COUNTRYSIDE areas continue to be poorly-policed and more needs to be done to protect people who live there, local MP Ian Liddell-Grainger has warned.

Mr Liddell-Grainger said it was clear rural areas were still being left under-resourced, leading to families feeling unsafe and even threatened.

He was speaking after the release of a survey revealing nearly six out of 10 people living in the countryside did not think rural policing had improved since Police and Crime Commissioners (PCCs) were introduced in 2012.

There are currently 39 PCCs, who are elected to make sure the police are run properly.

The next PCC elections will be held in May.

But three out of four of the 2,000-plus people who took part in the survey said crime had become worse in the past 12 months.

Twelve per cent felt unsafe after dark in their homes or communities, and 42 per cent felt less safe than they did five years ago.

Sixteen per cent said they had considered moving or leaving their local area because of crime, and 44 per cent had ‘felt intimidated by criminality or criminals’ over the past year.

Mr Liddell-Grainger, who represents West Somerset and will be the Conservative candidate at the next General Election for an area taking in the Culm Valley and parishes around Wellington, said it was clear the appointment of PCCs had done little, if anything, to make the countryside more safe.

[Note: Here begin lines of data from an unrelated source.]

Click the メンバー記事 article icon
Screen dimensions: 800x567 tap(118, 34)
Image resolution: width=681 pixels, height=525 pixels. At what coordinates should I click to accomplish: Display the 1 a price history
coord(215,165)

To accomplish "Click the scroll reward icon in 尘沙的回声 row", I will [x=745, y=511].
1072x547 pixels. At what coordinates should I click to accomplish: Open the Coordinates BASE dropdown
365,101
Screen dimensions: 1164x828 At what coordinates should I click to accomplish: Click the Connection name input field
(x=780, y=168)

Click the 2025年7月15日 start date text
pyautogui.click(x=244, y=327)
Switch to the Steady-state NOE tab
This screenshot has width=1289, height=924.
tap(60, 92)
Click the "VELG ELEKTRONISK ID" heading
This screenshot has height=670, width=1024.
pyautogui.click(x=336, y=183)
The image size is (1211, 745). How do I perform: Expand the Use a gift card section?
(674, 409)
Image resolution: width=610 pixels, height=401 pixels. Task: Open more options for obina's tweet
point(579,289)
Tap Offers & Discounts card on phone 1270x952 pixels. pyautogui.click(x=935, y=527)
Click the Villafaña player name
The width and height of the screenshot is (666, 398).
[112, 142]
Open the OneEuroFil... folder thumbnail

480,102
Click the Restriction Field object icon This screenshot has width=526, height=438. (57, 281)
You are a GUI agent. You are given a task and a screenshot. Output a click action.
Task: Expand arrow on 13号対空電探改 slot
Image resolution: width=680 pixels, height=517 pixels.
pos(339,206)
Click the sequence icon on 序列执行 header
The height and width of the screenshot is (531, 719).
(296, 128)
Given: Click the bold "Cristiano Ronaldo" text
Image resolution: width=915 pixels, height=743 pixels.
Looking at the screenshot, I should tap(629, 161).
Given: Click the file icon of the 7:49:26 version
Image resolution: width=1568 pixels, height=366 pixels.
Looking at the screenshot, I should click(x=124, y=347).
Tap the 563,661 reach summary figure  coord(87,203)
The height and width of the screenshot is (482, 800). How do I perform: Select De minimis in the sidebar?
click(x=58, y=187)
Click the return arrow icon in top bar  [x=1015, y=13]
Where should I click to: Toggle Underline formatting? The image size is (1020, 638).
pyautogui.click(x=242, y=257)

He said: “Nobody regarded their arrival as a sort of magic wand, but there was a feeling that they might bring pressure to bear on police forces to sharpen up in areas where police cover was thin on the ground.

“It just has not happened.

“The Avon and Somerset force, for instance, is entirely happy to concentrate resources in town and city at the expense of rural areas, which is how on one occasion quoted to me one PCSO was the only night-time officer covering more than 250 square miles of Exmoor.

“Policing in country areas has been steadily downgraded since the first wave of village police station closures and it really should surprise nobody either that rural crime is on the up, or that increasingly farmers see little point in reporting theft and criminal damage because they know there is little chance of anything being done about it.

“But when people are actually living in fear in rural homes it is clear that a major redistribution of police resources is not only desirable but urgently required.”